Background: Mercury occurs naturally in environment, it is heavy metal that exists in three chemical forms like elemental mercury, inorganic mercury and organic mercury. All forms of mercury are problematic for living organism. Currently, the contamination of agricultural land and water systems with mercury has become one of the major environmental issues. The cheapest mode to remove mercury metal and its other forms from the ecosystem is the use of microorganisms. Methods: In this study, initially bacterial species were isolated and purified from nodule like structures on roots and stems of plants on MacConkey agar medium. Further screening for resistance to mercury was done on N- agar medium supplemented with different concentration of HgCl2 (20, 30, 40 and 50 µg/mL). Well plate method was used for the determination of bacterial strains having maximum ability to detoxify mercury.

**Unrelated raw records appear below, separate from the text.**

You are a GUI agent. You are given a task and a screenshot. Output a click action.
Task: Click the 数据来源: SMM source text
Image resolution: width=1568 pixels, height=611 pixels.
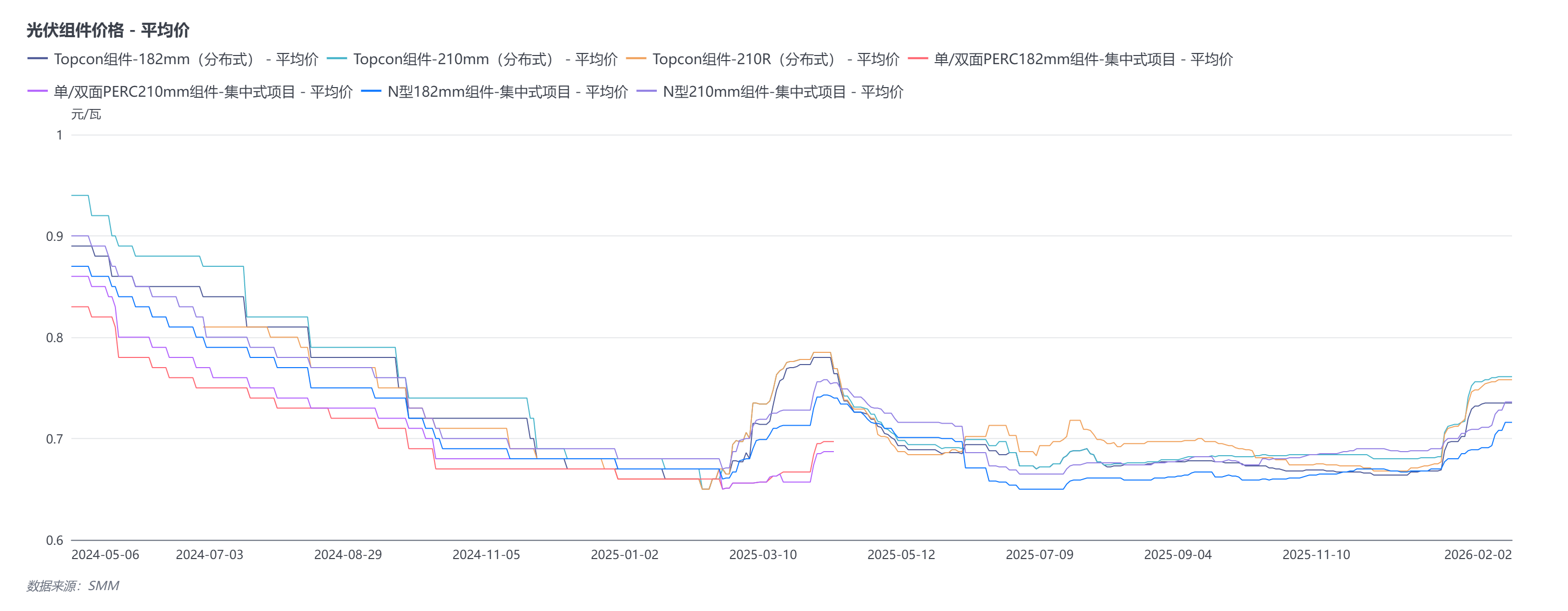click(x=73, y=586)
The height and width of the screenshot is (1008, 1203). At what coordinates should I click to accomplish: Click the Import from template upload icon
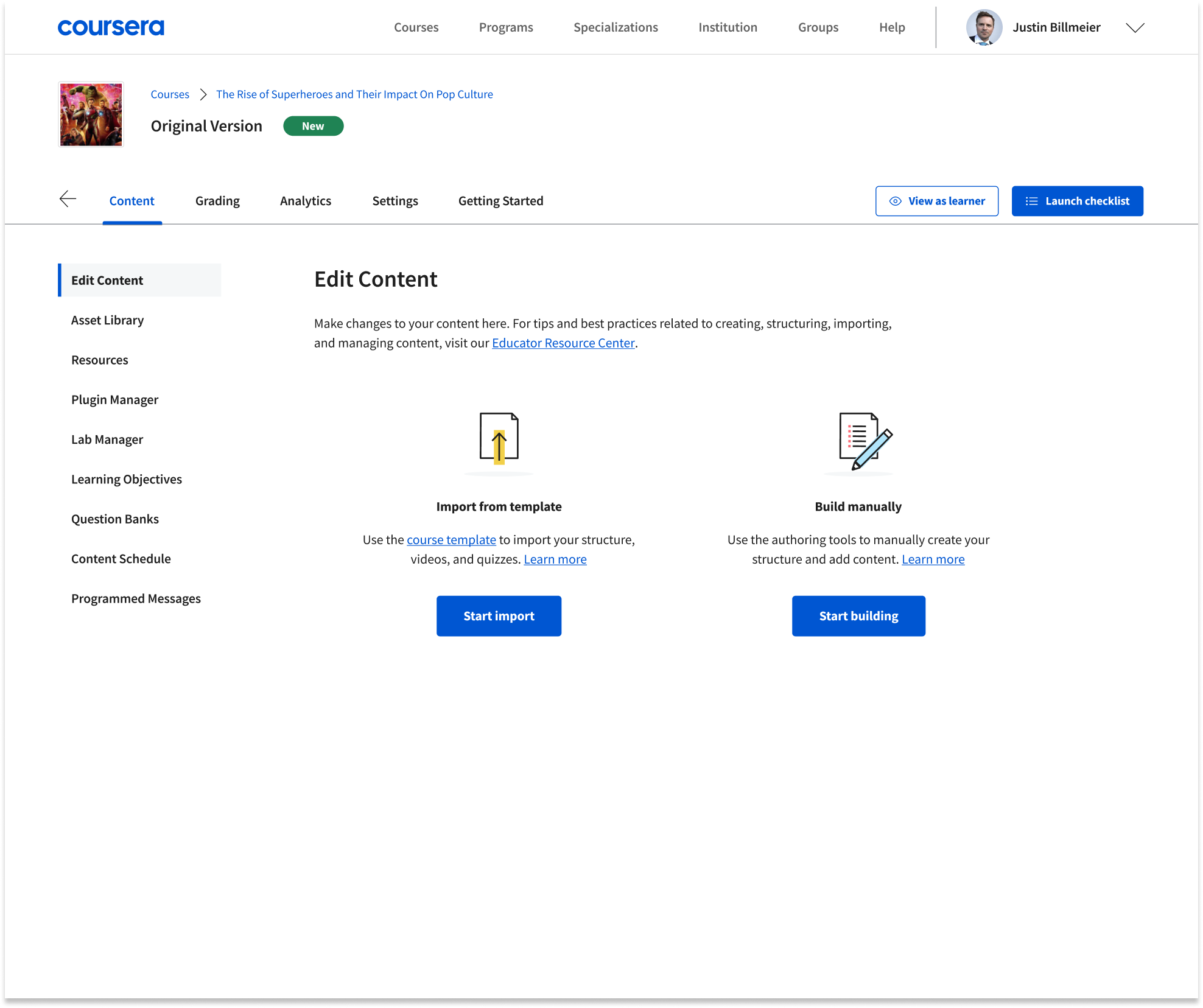point(499,439)
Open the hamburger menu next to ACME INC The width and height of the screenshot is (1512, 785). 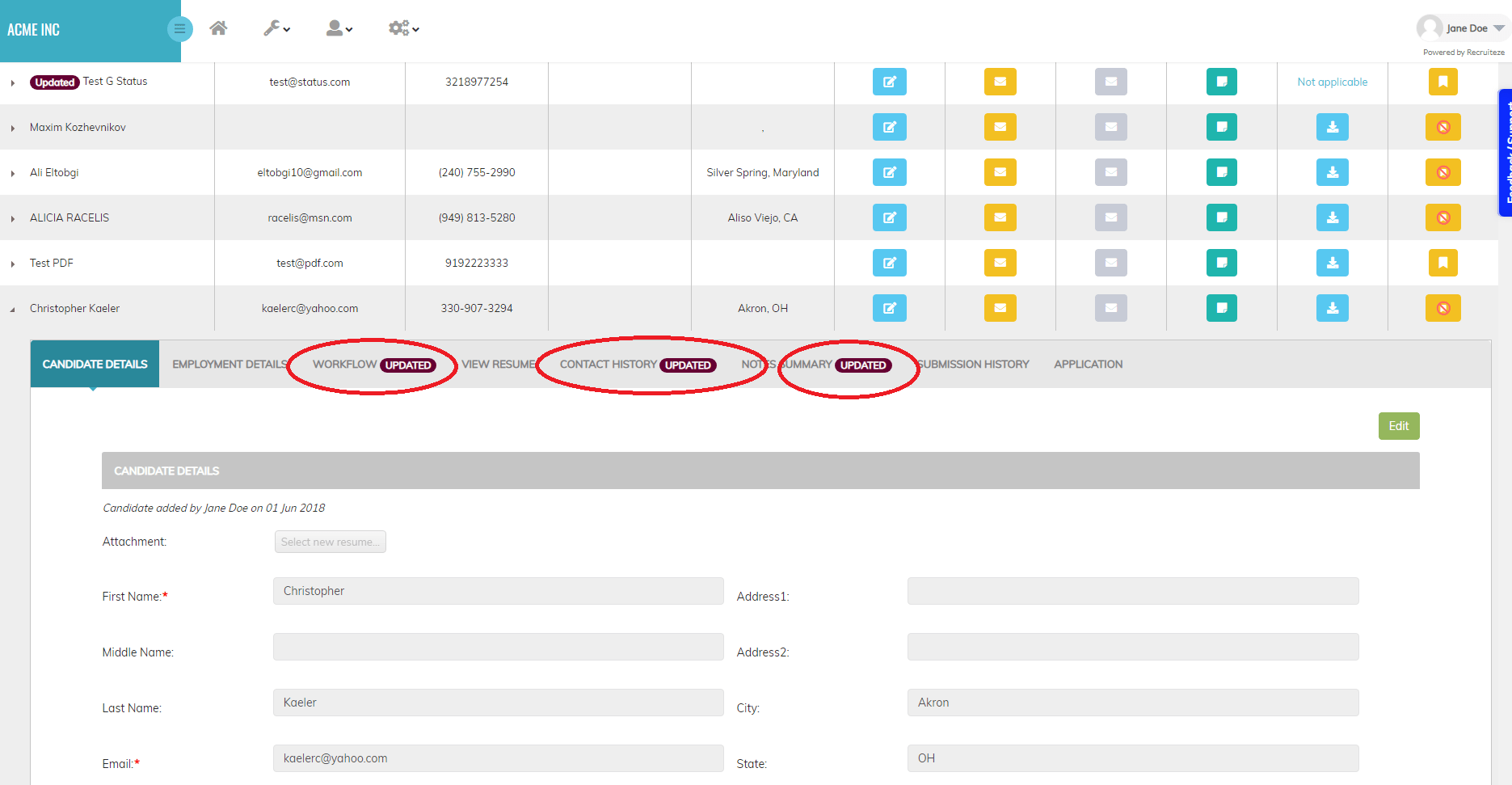pos(180,28)
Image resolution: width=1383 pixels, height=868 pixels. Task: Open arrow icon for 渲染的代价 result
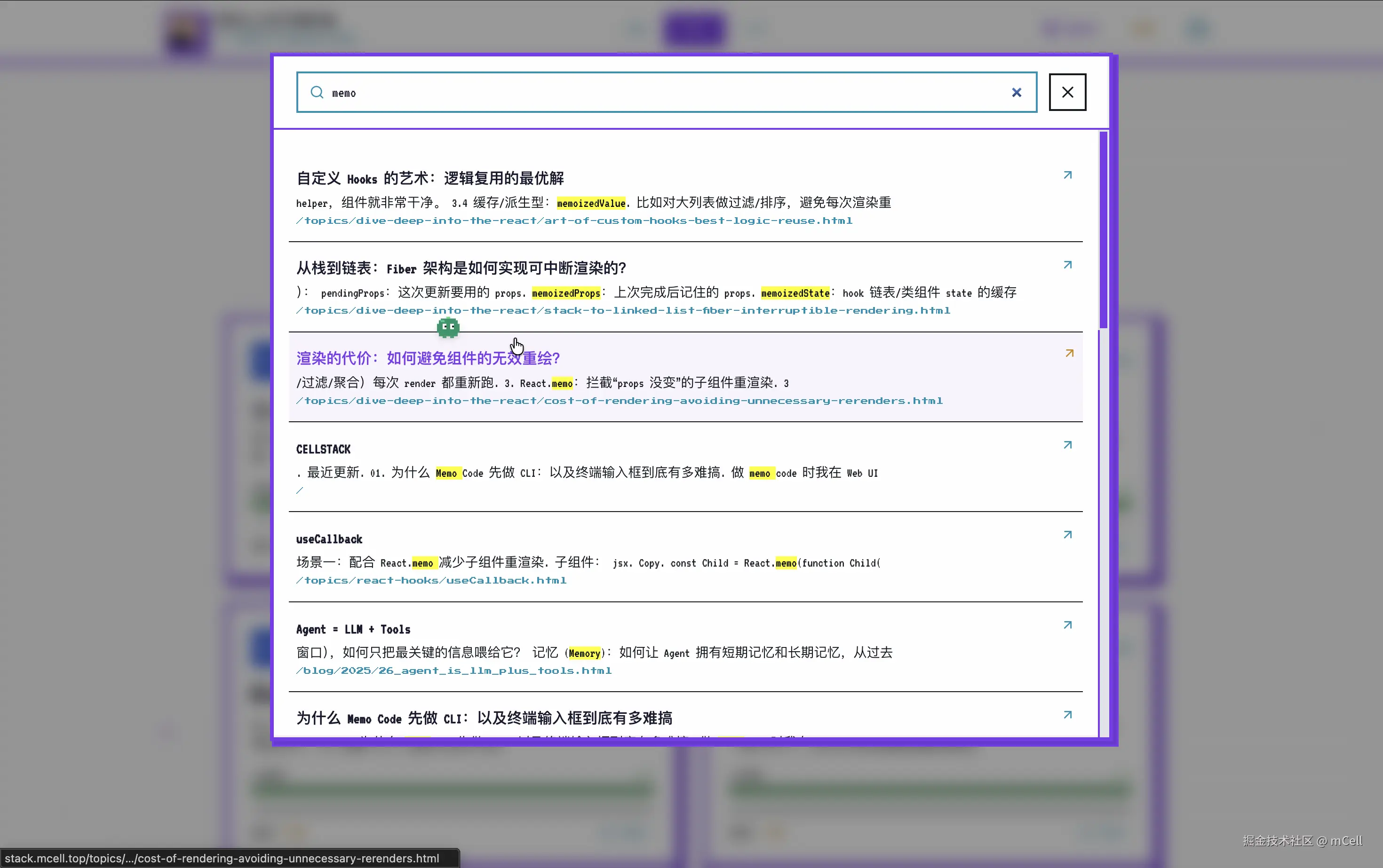pos(1069,354)
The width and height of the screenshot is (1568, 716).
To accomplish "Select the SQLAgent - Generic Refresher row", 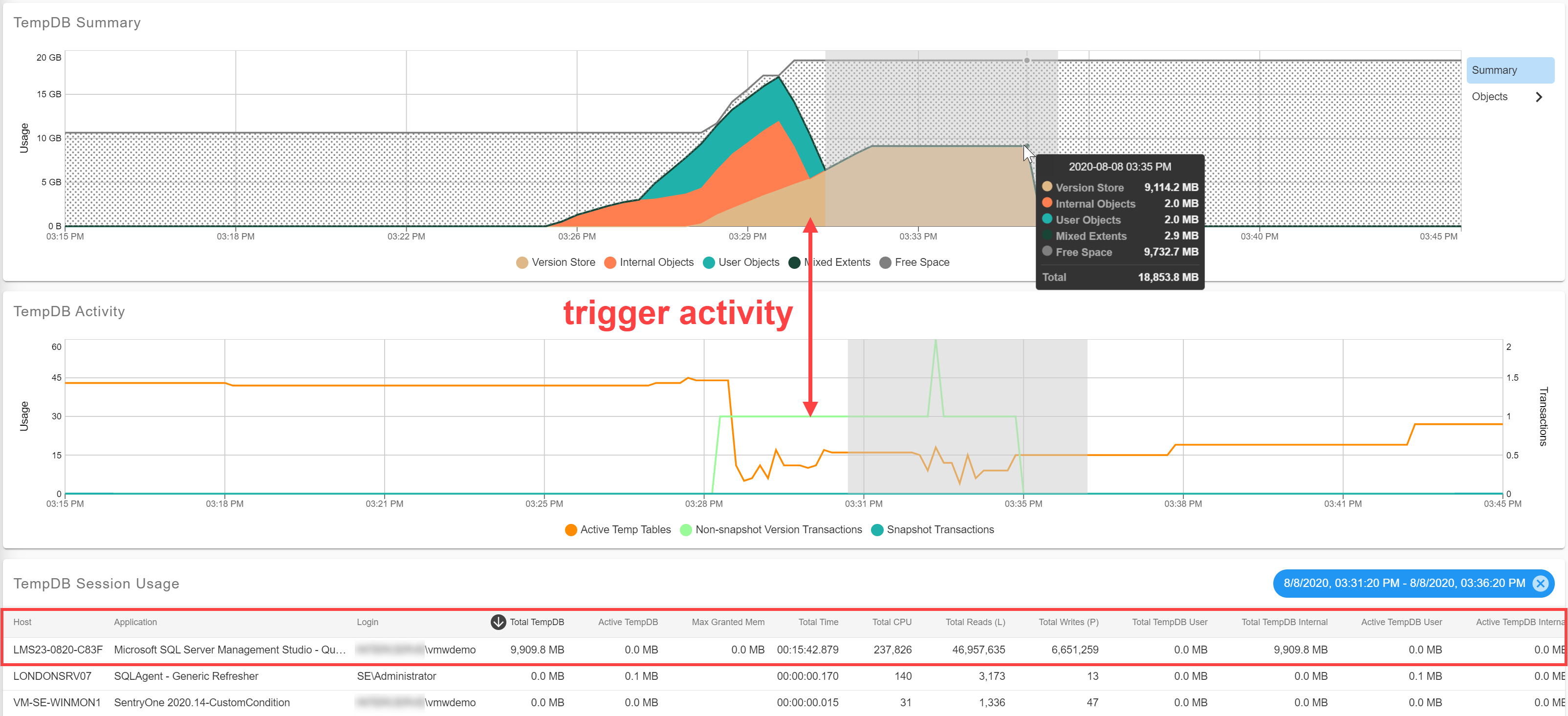I will (x=186, y=676).
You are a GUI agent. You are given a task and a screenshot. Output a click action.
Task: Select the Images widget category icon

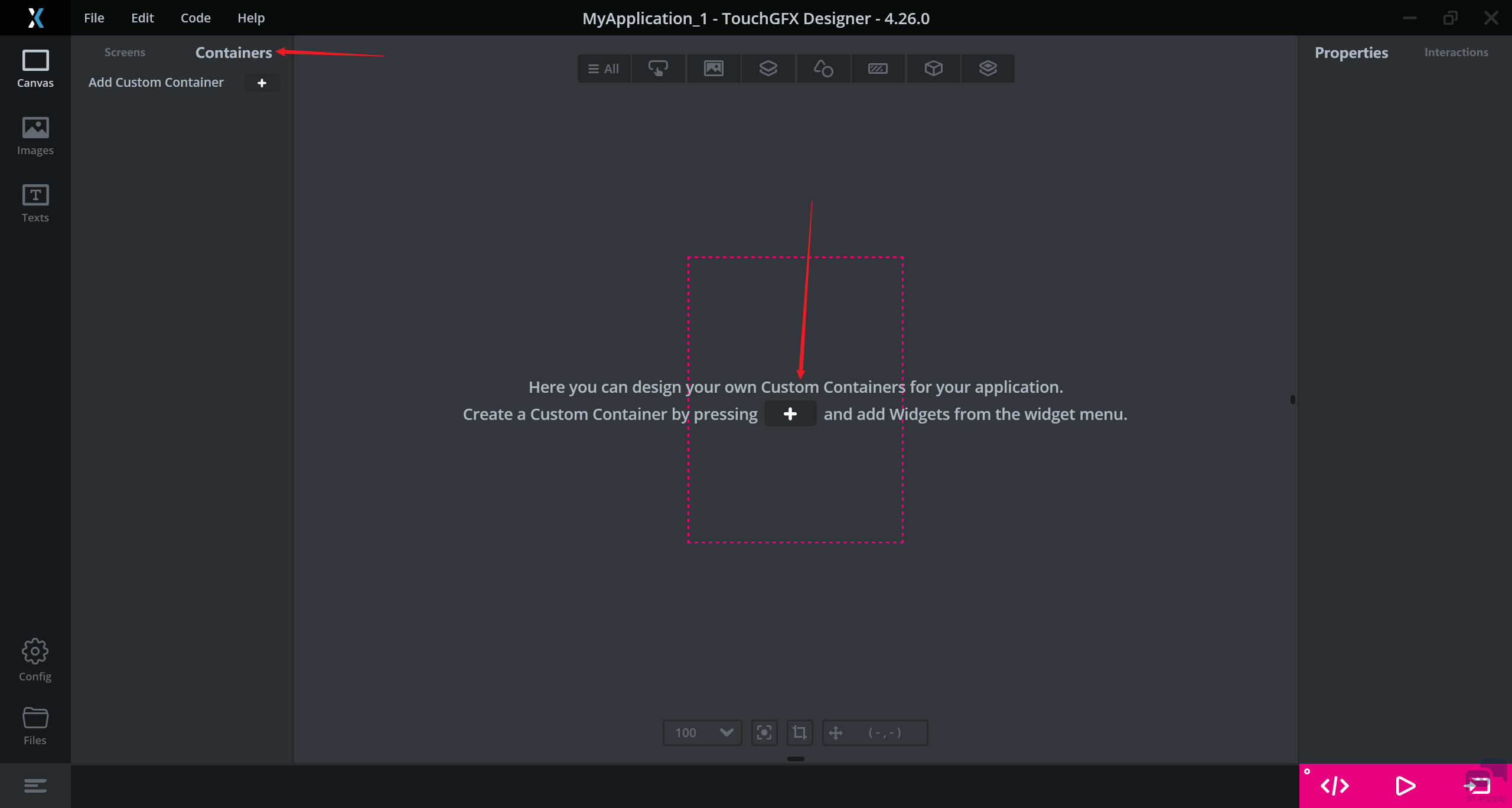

Selected bacterial strains were subjected to different biochemical tests for characterization and other metabolic tests were also performed to characterize their capabilities. Results: All strains were highly resistant to HgCl2 at the concentration of 20 µg/mL and moderately resistant at 30 µg/mL. Bacterial strain S-2 was moderately resistant and S-3 was least resistant at 40 µg/ml whereas S-2 was least resistant at 50 µg/ml. Selected bacterial strains were positive for nitrogen fixation and protease production, negative for phosphate solubilization but only S-1 was positive for hydrogen cyanide (HCN). Bacterial species were molecular characterized by 16S rDNA sequencing as Enterobacter cloacae (KJ857483, KJ857484 and KJ857485: NCBI GeneBank). Conclusion: Selected Enterobacter sp. exhibiting multiple characteristics can be used as biofertilizer in mercury polluted land for sustainable agriculture.